I must confess that my first reaction to this was to wonder just who needed two full days to decide how to vote on this turkey anyway. Most Democrats were prepared to vote with their leaders regardless; virtually all Republicans believed deep in their bones that the package was little more than a wrong-headed spending bill that would neither end the recession, nor pass the giggle test with voters once its details became public.

On the other hand, those who voted for it would seem to me to have some obligation to have at least an inkling of what they were foisting on an unsuspecting public. After 9/11, a fully bipartisan Congress passed the so-called USA Patriot Act without anyone reading it, only to have to revisit the legislation when liberals and conservatives alike got queasy for different reasons about what they had done.

It is an unfortunate fact that anyone who’s spent much time around Congress knows that the number of members who read much of anything they vote on can be counted on one hand.

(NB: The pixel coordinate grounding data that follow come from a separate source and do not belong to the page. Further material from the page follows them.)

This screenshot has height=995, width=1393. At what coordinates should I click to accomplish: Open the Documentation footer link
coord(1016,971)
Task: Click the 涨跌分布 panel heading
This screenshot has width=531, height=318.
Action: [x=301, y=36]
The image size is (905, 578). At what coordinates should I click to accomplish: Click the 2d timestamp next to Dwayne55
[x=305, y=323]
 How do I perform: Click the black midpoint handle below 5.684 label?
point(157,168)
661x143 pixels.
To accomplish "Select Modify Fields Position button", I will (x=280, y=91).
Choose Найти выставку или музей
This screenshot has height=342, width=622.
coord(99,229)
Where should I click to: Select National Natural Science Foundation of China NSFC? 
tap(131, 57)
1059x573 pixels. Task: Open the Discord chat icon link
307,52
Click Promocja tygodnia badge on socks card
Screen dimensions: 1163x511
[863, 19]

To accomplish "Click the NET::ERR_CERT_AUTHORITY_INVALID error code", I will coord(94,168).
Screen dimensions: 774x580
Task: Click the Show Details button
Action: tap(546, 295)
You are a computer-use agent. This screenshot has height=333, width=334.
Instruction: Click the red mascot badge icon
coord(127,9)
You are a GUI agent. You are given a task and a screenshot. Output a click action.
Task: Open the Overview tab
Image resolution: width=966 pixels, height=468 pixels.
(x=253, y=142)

Usually, a bill that makes it to the House floor has been vetted by members who do know and understand the industry they are regulating and what’s in the bill. Hearings are held and members get sub-committee and committee reports that detail the pros and cons of a bill’s various provisions before they are actually asked to vote.

Lobbyists who support, oppose or want to tweak its language descend upon the member and his or her staff to argue their case, and major legislation is dissected in public by news organizations and experts before it ever reaches the committee, and before and during the floor debates, for the rare bills that get to the floor at all.

This legislation was different. We are, according to President Barack Obama and his party’s leaders in Congress, in the midst of an emergency so dire that the usual rules had to be put aside in favor of immediate action.

Thus, no one except those who wrote it saw the bill early enough to have any impact on what was in it or, indeed, even to read it. After all, it ran to more than 1,000 pages and included more spending than any legislation in the history of the United States.

It turns out, as Byron York of The Washington Examiner discovered, even a conferee as senior as Iowa’s Republican Sen. Chuck Grassley was kept in the dark about whether a number of troublesome provisions were in the bill or not.

Perhaps this should all be brought to the attention of those who, like Sarah Brady of Handgun Control, argues that Americans shouldn’t be able to purchase firearms without being forced to wait for three days to take delivery.

The theory is that by imposing a waiting or cooling off period, potentially hot-headed firearms purchasers will have time to contemplate and thus avoid using their new gun in ways that they might later regret.

A handgun or even a baseball bat in the hands of the unhinged can be dangerous enough, but neither are capable of inflicting the damage society suffers regularly at the hands of emotionally out-of-control congressmen running amuck and casting votes without thinking.

I happen to oppose the three-day waiting period for handgun purchases, but in the spirit of post-partisanship I could support a three-day waiting or cooling off period for irresponsible senators and House members.

I’m even thinking about having bumper strips printed up to remind us all that “A Congressman with a vote is more dangerous than a redneck with a gun.”

David Keene is president of the American Conservative Union (ACU).